Alberta rolls bitumen dice
Faced with losing an estimated C$9 billion in royalties over the next five years unless the pipeline bottlenecks are solved, the Alberta government is ready to take a gamble.
Premier Rachel Notley said her government would provide C$800 million in loan guarantees and C$200 million in direct grants to private-sector firms who are willing to embark on partial upgrading of raw oil sands bitumen, reducing the thickness of the molasses-like substance to improve its flow through pipelines.
“Make no mistake, there is a role for us in incenting and fostering energy innovation and diversification,” she said. “We don’t need to sit on the sideline and watch places like (the U.S. Gulf Coast refineries) eat our lunch.”
Currently, 10 companies are working in upgrading technologies, but more investment is needed to commercialize the ventures.

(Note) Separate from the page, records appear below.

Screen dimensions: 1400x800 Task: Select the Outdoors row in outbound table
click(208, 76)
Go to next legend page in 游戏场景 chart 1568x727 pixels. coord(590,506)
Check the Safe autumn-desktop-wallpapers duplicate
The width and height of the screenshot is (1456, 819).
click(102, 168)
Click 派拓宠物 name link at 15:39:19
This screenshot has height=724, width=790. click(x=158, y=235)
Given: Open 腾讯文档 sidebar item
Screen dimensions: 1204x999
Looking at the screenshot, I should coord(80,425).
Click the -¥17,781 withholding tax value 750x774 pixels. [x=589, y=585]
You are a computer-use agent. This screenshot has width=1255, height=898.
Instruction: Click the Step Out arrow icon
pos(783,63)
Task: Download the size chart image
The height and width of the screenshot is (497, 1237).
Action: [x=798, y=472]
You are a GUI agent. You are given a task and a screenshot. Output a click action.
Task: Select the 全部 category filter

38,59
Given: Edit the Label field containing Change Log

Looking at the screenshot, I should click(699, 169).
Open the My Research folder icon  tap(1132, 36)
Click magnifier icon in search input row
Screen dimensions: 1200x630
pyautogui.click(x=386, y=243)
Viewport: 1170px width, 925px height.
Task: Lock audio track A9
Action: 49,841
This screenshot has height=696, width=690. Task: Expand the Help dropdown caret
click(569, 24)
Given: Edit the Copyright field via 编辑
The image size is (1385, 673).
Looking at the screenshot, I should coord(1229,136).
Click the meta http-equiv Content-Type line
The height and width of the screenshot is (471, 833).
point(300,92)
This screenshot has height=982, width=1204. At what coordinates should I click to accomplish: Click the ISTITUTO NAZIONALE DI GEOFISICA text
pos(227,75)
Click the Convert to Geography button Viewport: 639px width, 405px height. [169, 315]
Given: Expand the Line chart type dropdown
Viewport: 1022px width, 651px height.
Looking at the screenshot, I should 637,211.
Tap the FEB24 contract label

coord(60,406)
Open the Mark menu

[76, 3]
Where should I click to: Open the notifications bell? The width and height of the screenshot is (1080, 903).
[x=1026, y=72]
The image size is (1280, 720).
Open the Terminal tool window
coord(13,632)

If successful, partial upgrading would increase the value of bitumen by increasing the number of refineries that can process Alberta’s heavier crude and generate fewer greenhouse gas emissions per barrel than full upgrading.
It could save producers billions of dollars a year by reducing the C$13.3 billion they spend for diluent to blend with bitumen, allowing it to flow through pipelines, and free up space on constrained pipelines by as much as 30 percent.
The government estimated that a C$1 billion investment would leverage up to C$5 billion in private sector investment.
But the idea comes with risks after billions of dollars of public money was flushed down the drain on four failed upgrader projects, although Notley said investments will be independently evaluated.
If bitumen can be partially upgraded in Alberta and give a boost to exports, producers should be able to narrow the gap between the price they receive and the price elsewhere.
A spokeswoman for Alberta’s United Conservative Party doubted whether offering small loan guarantees and grants would slow the flight of investment out of Alberta, adding her party is concerned about “gambling with taxpayer dollars in trying to micromanage our economy.”